Let's assume we toss a fair coin 10 times and calculate the counts of heads we get.

What are the probabilities of getting each count?

In [None]:
data.table(count = 0:10, prob = dbinom(0:10, 10, 0.5)) %>%
ggplot(aes(x = count, y = prob)) +
geom_line()

A very similar figure.

What is the probability of getting a certain sequence of head or tail values for each count of heads?

In [None]:
0.5^(0:10) * 0.5^(10:0)

Because of the symmetric probabilities of each side, all sequences or configurations have the same probability

How many configurations we may have? Size of power set

In [None]:
2^10

Total probability is:

In [None]:
0.5^10 * 2^10

Quite obvious:

$$(0.5 * 2)^{10} = 1^{10} = 1$$

Now have many configurations or sequences yield each of the head counts?

In [None]:
choose(10, 0:10)

Or:

In [None]:
factorial(10) / (factorial(10 - 0:10) * factorial(0:10))
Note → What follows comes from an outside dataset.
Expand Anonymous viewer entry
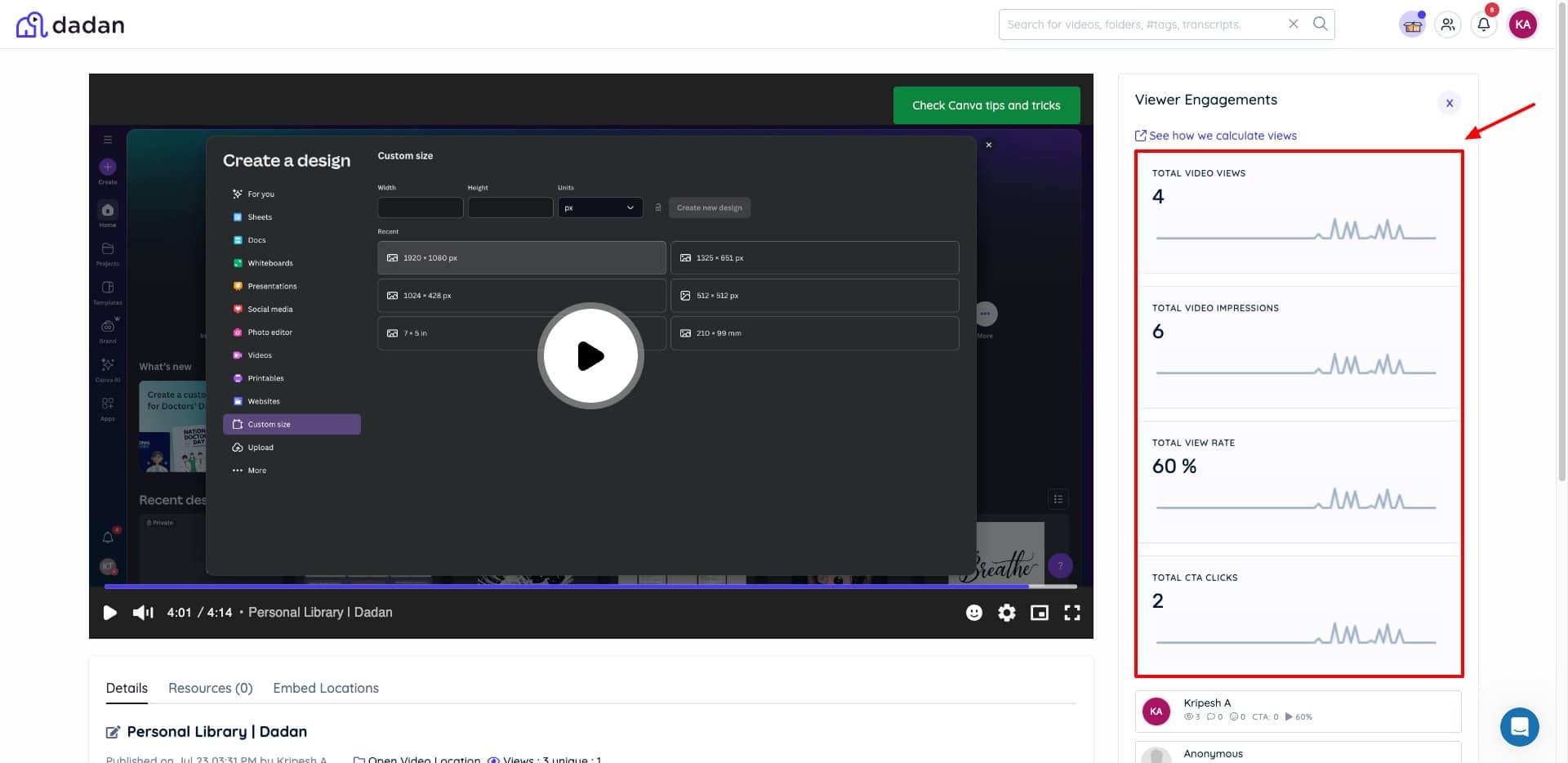click(x=1298, y=753)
And let's multiply this number of different ways to get a certain count and the probabilities of each configuration:

In [None]:
data.table(count = 0:10, prob = choose(10, 0:10) * 0.5^(0:10) * 0.5^(10:0)) %>%
ggplot(aes(x = count, y = prob)) +
geom_line()

That's the same figure we get from dbinom, because we used the same formulation for dbinom:

$${\displaystyle f(k,n,p)=\Pr(X=k)={\binom {n}{k}}p^{k}(1-p)^{n-k}}$$

(https://en.wikipedia.org/wiki/Binomial_distribution)
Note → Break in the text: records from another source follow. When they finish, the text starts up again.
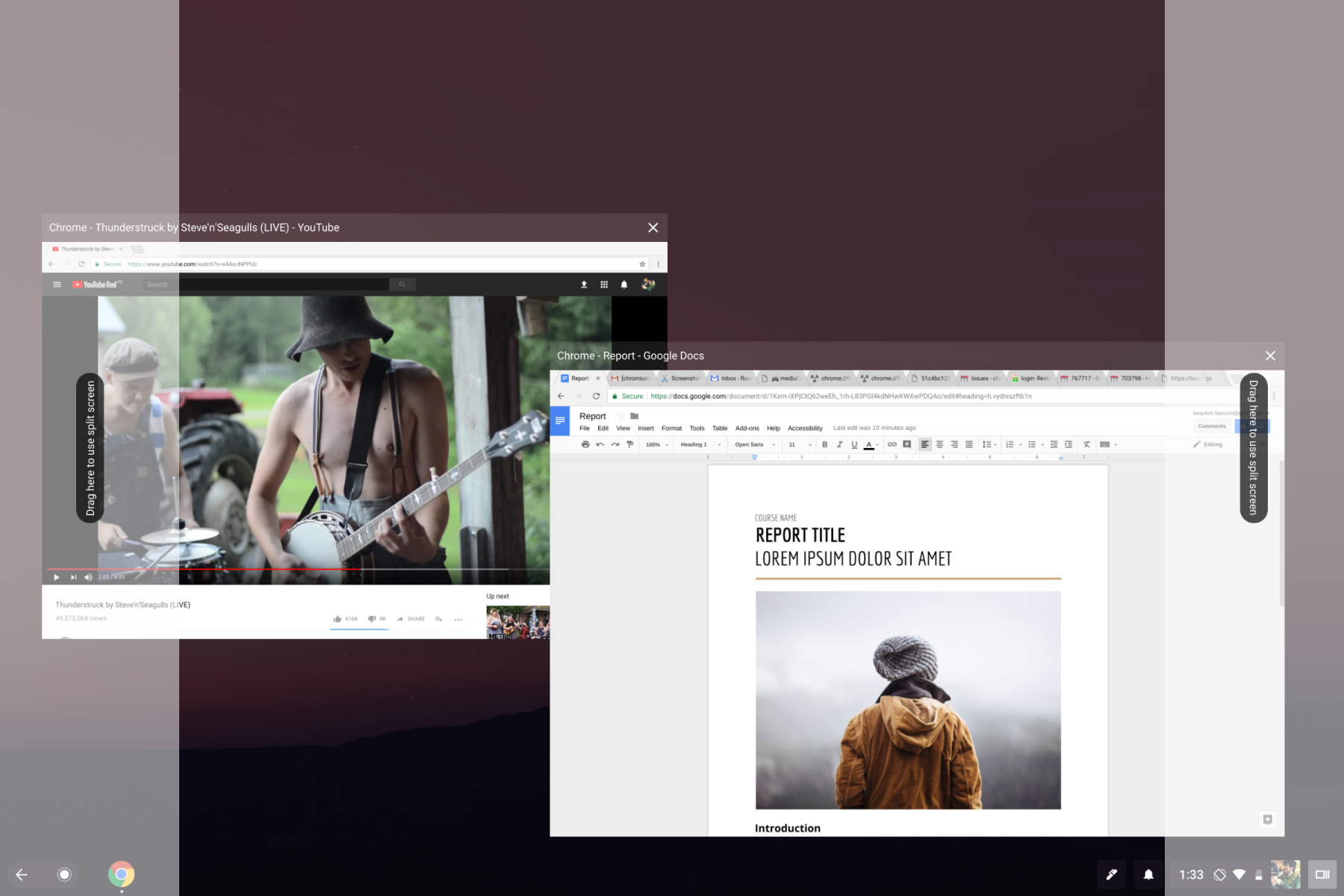Image resolution: width=1344 pixels, height=896 pixels.
Task: Select the stylus tool in the shelf
Action: pos(1112,874)
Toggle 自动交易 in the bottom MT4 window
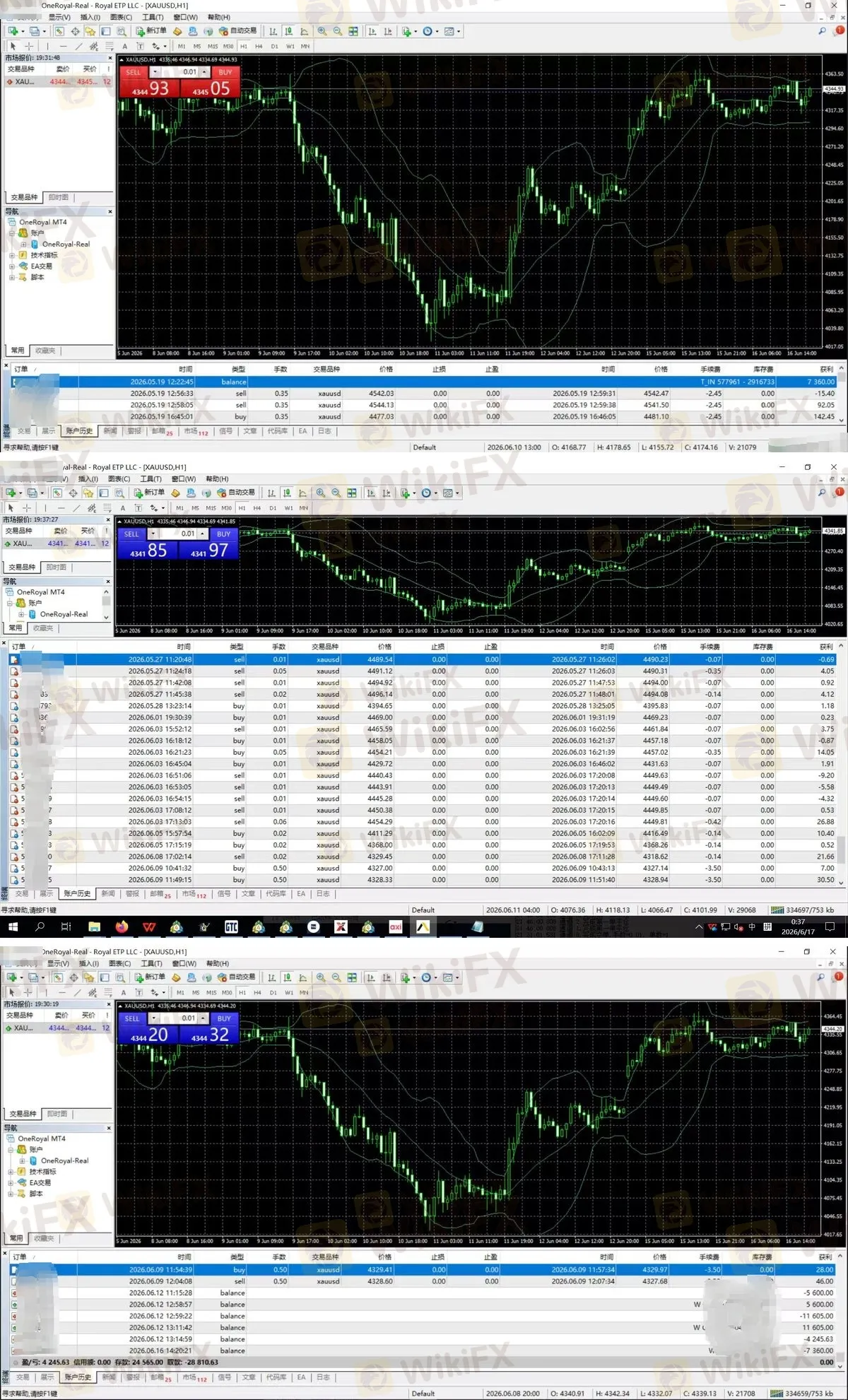Screen dimensions: 848x1400 237,977
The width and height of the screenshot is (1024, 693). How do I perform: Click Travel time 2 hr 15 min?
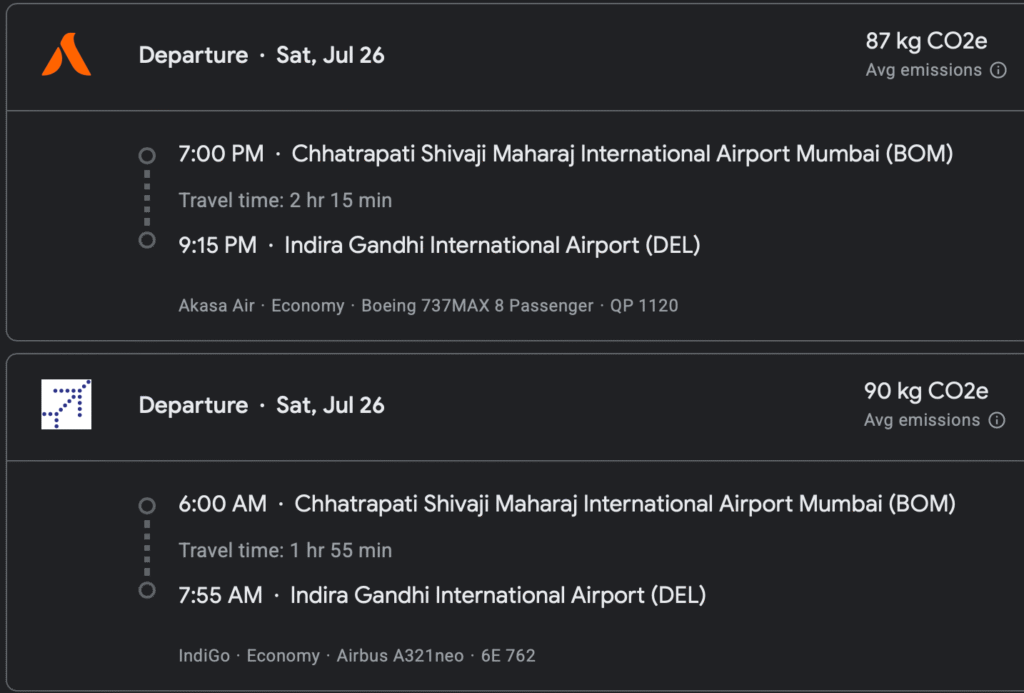(x=285, y=200)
Basically we have a higher probability to get values near the middle in this distribution because **we have more ways - or combinations - to get those count of head values**.

Probability is basically number of ways of counting things.

## Partitioning

Select the independent variables to split across:

In [None]:
vars <- c("ind1", "ind2")

See the weighted entropy values of the response for each two variable:

In [None]:
ents <- sapply(vars, function(x) vals_dt[, .(N = .N, en = entrop(dep)), by = get(x)][, sum(N * en)/sum(N)])

In [None]:
ents

Let's understand the steps behind this calculation:

In the first step, the entropy of the response variable is calculated for each class label of the first and second predictor variables, along with their respective counts:

In [None]:
ents1 <- lapply(vars, function(x) vals_dt[, .(N = .N, en = entrop(dep)), by = get(x)])

In [None]:
ents1

Then the entropy for each predictor variable is weighted by the respective counts of each class:

In [None]:
sapply(ents1, function(x) x[, sum(N * en)/sum(N)])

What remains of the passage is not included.